* Page:
Budgeting by paycheck is a simple and effective way to manage your money. It can be an excellent method for those who get paid biweekly. If you’re new to budgeting or struggled to stick to a budget in the past, this post will teach you how to create a biweekly budget.
If you get paid biweekly, you may find that creating a biweekly budget much easier to stick to than the traditional one-month budget. A biweekly budget is just like a monthly budget, except you’ll be following a more detailed and intentional approach.
Here are the 7 steps to make a biweekly budget:
1. List all your bills
2. Fill out a monthly budget calendar
3. Set aside money for savings
4. Create your monthly spending categories
5. Write your first biweekly budget (Paycheck #1)
6. Write your second biweekly budget (Paycheck #2)
7. Track your spending
- How to budget when you live paycheck to paycheck
- What is a zero-based budget?
- What is the 50/30/20 budget rule and how it works
What does it mean to get paid biweekly?
When you get paid biweekly, this means you’ll receive 26 paychecks per year. Since there are 52 weeks in a year, this means most months you’ll receive two paychecks. There will be two months out of the year where you’ll receive three paychecks.
How to budget when you get paid twice a month
You may be wondering is biweekly pay is the same as getting paid twice a month. It’s actually different.
Those who get paid twice a month will only receive 24 paycheck per year. This means they won’t benefit from that third paycheck twice a year that biweekly pay experiences.
Whether you’re paid biweekly or twice a month, you can follow these simple steps to help you budget and manage your money.
1. List all your bills
The first step is to figure out what your monthly bills are and when they are due. To do this, simply grab a piece of paper and write down all your bills.

* Directions:
Can you continue the post on biweekly budgeting from its last sentence?

(Saved items from a collection)
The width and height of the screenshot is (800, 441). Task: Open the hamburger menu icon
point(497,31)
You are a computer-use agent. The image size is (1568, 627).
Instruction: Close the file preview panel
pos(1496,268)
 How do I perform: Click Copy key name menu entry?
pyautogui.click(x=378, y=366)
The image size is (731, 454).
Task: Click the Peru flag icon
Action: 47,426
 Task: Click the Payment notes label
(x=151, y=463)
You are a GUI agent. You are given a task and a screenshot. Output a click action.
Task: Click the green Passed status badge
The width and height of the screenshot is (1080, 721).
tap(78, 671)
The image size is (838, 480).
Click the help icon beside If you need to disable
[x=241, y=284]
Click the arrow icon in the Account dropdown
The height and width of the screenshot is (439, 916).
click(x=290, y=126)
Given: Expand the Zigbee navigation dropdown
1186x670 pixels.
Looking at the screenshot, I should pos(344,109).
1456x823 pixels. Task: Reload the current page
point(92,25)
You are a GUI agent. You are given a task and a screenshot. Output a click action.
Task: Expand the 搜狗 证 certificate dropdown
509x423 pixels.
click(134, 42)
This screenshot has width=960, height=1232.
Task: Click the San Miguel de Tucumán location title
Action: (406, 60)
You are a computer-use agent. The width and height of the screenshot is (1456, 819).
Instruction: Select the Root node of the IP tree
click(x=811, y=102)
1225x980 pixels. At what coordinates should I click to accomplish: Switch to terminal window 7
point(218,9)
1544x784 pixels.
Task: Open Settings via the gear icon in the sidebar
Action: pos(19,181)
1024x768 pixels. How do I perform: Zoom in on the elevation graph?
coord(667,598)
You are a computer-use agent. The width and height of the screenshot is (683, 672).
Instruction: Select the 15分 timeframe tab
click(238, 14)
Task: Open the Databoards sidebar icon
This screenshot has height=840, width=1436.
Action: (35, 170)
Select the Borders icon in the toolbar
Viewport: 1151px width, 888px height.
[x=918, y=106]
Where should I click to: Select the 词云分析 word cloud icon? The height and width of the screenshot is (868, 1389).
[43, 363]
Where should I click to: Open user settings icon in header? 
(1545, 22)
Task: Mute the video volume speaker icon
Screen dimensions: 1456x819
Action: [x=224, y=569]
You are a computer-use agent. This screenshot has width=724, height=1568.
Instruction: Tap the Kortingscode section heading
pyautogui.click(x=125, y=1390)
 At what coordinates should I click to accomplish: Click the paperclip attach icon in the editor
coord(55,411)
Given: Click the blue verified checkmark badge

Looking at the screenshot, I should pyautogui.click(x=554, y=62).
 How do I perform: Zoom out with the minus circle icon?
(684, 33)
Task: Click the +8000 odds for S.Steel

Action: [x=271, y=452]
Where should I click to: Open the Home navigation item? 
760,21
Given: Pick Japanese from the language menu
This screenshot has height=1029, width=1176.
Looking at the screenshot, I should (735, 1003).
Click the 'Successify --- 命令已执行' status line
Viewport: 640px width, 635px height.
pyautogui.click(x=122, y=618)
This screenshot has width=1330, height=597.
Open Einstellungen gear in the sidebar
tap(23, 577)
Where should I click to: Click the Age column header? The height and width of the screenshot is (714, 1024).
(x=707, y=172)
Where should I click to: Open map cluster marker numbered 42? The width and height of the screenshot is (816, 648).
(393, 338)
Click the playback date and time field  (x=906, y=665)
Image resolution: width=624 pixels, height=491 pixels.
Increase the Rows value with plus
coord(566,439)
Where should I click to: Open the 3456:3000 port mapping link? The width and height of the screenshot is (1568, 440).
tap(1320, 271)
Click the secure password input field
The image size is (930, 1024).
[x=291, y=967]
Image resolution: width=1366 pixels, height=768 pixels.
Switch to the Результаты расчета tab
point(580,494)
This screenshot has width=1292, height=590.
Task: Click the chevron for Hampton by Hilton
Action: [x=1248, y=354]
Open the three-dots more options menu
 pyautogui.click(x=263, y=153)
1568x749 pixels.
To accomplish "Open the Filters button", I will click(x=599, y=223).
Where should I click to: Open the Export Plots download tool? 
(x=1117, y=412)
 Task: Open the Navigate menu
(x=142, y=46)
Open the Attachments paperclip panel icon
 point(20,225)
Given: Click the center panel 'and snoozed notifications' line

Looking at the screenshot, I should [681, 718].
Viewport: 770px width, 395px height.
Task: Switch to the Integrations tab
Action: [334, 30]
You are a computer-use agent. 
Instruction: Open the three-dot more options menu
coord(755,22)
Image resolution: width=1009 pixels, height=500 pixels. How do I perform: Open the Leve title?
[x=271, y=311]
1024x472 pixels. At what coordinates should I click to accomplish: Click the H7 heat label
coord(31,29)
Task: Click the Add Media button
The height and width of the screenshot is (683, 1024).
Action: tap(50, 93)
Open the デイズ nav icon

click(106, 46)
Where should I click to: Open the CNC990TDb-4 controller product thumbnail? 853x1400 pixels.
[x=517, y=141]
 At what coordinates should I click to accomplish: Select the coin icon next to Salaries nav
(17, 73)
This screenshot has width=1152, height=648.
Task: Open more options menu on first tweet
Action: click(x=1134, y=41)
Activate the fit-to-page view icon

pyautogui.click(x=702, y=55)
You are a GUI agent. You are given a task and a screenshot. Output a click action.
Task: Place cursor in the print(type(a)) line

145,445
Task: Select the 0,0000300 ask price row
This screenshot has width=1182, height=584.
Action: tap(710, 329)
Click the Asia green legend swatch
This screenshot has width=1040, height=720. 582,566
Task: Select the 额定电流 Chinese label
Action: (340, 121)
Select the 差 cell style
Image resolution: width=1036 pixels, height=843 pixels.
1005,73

* Answer for the task:
I like to use a Recurring Bill worksheet to help me organize and keep track of all my bills and fixed expenses (including annual, quarterly, and monthly bills). This ensures that I don’t forget anything or miss an important bill payment. You can make your own or grab the one I use here in my Budget Planner.
Examples of monthly fixed expenses:
- Rent / mortgage
- Cell phone
- Cable TV
- Child Care
- Subscription services
- Minimum payments on debts (car loan, student loan, credit cards)
If this is your first time doing this, you’ll want to print out your monthly bank statements for the past 2-3 months. Go through each transaction and highlight the bills that come out every month. Then add these bills to your list of recurring bills.
Don’t forget about your irregular bills that are due annually or quarterly! Knowing exactly what expenses are due that month can help ensure that you’re prepared and make your budget work more effectively.
2. Write down your paydays and bills on a monthly budget calendar
If you’re a visual person like me, then I highly recommend using a monthly budget calendar to help you stay on top of your bills.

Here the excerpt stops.